* **Exercise instructions**:
One part of the entries below is wanted: the lines from the one containing "Where should I click to: Click the 10.5" through the one containing "Task: Click the Audiences row label". Write those out exactly and nothing else.

* **Recorded data**:
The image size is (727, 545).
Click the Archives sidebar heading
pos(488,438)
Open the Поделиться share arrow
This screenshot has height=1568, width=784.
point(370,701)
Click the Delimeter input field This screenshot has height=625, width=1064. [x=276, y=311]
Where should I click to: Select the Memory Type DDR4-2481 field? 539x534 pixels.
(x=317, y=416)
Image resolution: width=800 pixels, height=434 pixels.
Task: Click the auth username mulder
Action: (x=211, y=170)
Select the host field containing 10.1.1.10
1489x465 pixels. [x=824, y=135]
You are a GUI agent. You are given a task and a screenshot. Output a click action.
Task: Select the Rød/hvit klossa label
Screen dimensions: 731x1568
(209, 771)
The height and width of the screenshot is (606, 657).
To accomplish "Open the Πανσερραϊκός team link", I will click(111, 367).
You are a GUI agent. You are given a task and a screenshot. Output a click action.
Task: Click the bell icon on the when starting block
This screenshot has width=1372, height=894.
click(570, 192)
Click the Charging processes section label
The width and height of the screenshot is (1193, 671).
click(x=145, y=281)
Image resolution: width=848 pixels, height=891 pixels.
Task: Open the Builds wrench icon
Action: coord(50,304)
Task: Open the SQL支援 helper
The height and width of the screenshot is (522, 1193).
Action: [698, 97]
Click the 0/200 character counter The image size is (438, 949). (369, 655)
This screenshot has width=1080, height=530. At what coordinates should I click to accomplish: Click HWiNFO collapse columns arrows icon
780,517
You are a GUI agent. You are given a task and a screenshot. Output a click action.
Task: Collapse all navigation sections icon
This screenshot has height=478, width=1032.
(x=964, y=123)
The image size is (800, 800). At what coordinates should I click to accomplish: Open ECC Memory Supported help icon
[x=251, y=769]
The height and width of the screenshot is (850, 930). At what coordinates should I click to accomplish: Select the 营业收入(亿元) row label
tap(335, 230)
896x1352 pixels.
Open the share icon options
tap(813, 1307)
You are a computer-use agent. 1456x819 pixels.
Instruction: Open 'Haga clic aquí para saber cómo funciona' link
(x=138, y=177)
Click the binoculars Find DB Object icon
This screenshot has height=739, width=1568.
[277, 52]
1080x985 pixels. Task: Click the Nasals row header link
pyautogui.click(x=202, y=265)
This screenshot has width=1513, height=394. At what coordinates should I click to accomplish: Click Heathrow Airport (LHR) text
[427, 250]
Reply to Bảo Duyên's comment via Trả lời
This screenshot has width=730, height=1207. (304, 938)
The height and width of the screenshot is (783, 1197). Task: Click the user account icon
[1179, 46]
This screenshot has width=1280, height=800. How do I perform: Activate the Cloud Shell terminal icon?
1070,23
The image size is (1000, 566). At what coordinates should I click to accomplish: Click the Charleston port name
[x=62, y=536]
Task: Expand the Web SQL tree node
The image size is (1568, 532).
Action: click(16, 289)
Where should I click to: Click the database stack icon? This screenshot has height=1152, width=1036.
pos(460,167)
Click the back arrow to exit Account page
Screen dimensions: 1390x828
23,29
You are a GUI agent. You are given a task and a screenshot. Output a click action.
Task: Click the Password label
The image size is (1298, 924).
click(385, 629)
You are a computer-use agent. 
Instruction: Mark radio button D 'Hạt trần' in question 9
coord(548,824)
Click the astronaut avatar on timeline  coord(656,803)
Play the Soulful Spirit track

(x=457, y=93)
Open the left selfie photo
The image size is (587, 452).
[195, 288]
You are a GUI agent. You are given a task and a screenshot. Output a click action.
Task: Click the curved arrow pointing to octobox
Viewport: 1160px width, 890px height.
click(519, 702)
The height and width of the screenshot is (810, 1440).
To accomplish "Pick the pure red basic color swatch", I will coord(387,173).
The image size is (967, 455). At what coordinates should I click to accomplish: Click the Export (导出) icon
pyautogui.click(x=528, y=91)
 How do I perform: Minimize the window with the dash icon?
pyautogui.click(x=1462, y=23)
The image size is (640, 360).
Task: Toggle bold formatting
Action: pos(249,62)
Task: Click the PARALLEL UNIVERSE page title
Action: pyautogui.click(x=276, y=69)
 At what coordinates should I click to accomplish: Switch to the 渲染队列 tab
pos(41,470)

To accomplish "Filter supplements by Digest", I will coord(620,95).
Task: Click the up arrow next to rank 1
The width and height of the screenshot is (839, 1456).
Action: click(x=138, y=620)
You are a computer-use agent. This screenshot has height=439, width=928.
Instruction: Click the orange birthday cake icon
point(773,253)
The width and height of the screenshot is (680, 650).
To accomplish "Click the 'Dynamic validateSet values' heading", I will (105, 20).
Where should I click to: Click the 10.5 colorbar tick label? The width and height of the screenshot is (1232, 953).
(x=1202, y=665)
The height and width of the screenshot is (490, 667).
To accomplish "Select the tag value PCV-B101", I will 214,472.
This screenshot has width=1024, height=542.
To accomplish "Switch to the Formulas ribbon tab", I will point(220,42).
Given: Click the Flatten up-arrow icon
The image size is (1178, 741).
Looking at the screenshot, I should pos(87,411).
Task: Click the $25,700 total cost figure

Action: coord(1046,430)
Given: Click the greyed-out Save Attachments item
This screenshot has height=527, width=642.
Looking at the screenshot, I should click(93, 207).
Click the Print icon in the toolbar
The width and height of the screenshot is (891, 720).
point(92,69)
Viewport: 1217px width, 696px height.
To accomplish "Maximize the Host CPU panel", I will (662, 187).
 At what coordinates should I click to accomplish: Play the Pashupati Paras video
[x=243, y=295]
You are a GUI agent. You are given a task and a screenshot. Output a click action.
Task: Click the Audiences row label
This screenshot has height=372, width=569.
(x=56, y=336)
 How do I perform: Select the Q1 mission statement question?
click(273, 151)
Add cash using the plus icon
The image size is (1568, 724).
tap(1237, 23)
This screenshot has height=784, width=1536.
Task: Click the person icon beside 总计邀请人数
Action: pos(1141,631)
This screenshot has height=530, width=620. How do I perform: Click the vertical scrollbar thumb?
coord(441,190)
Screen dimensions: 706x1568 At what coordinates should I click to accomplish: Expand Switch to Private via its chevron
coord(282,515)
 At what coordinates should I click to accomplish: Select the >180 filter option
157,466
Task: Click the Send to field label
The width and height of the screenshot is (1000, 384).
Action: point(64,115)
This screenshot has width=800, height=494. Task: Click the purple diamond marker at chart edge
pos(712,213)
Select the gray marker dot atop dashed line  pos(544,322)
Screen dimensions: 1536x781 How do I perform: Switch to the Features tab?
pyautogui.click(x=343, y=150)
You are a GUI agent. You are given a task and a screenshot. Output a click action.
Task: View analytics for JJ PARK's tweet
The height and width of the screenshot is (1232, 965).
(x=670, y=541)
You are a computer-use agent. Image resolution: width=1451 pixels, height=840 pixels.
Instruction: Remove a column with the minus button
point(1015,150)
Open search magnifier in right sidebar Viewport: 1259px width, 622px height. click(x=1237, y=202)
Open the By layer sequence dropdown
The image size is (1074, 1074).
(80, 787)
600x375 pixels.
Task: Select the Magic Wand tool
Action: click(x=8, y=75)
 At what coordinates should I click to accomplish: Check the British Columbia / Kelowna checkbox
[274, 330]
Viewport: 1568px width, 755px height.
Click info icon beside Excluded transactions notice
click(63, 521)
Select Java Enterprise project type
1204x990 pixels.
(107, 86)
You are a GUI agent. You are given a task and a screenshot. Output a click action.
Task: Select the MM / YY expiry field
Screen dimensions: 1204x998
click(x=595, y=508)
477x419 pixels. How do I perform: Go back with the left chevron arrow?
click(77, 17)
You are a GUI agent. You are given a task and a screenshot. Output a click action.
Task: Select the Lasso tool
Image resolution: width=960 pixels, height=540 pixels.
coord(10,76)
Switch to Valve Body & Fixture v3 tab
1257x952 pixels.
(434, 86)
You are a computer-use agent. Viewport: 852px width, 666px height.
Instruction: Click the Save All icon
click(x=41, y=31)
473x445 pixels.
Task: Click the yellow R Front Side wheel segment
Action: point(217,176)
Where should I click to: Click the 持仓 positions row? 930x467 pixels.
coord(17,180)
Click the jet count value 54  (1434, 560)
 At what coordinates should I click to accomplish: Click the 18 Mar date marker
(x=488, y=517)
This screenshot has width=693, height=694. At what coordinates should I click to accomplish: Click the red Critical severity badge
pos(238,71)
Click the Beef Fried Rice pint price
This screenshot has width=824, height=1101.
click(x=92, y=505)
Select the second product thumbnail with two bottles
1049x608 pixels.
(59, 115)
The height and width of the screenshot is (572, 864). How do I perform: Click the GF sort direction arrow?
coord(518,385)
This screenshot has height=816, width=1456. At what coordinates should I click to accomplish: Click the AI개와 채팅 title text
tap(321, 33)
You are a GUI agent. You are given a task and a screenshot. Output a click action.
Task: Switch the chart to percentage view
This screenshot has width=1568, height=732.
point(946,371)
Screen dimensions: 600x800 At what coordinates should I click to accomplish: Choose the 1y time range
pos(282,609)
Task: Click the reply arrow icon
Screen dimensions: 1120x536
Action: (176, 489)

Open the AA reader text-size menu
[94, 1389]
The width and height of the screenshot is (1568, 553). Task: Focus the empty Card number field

* **Result for this exercise**:
Where should I click to: Click the 10.5 colorbar tick label? The width and height of the screenshot is (1232, 953).
(x=1202, y=665)
The height and width of the screenshot is (490, 667).
To accomplish "Select the tag value PCV-B101", I will 214,472.
This screenshot has width=1024, height=542.
To accomplish "Switch to the Formulas ribbon tab", I will point(220,42).
Given: Click the Flatten up-arrow icon
The image size is (1178, 741).
Looking at the screenshot, I should pos(87,411).
Task: Click the $25,700 total cost figure

Action: coord(1046,430)
Given: Click the greyed-out Save Attachments item
This screenshot has height=527, width=642.
Looking at the screenshot, I should click(93, 207).
Click the Print icon in the toolbar
The width and height of the screenshot is (891, 720).
point(92,69)
Viewport: 1217px width, 696px height.
To accomplish "Maximize the Host CPU panel", I will (662, 187).
 At what coordinates should I click to accomplish: Play the Pashupati Paras video
[x=243, y=295]
You are a GUI agent. You are given a task and a screenshot. Output a click action.
Task: Click the Audiences row label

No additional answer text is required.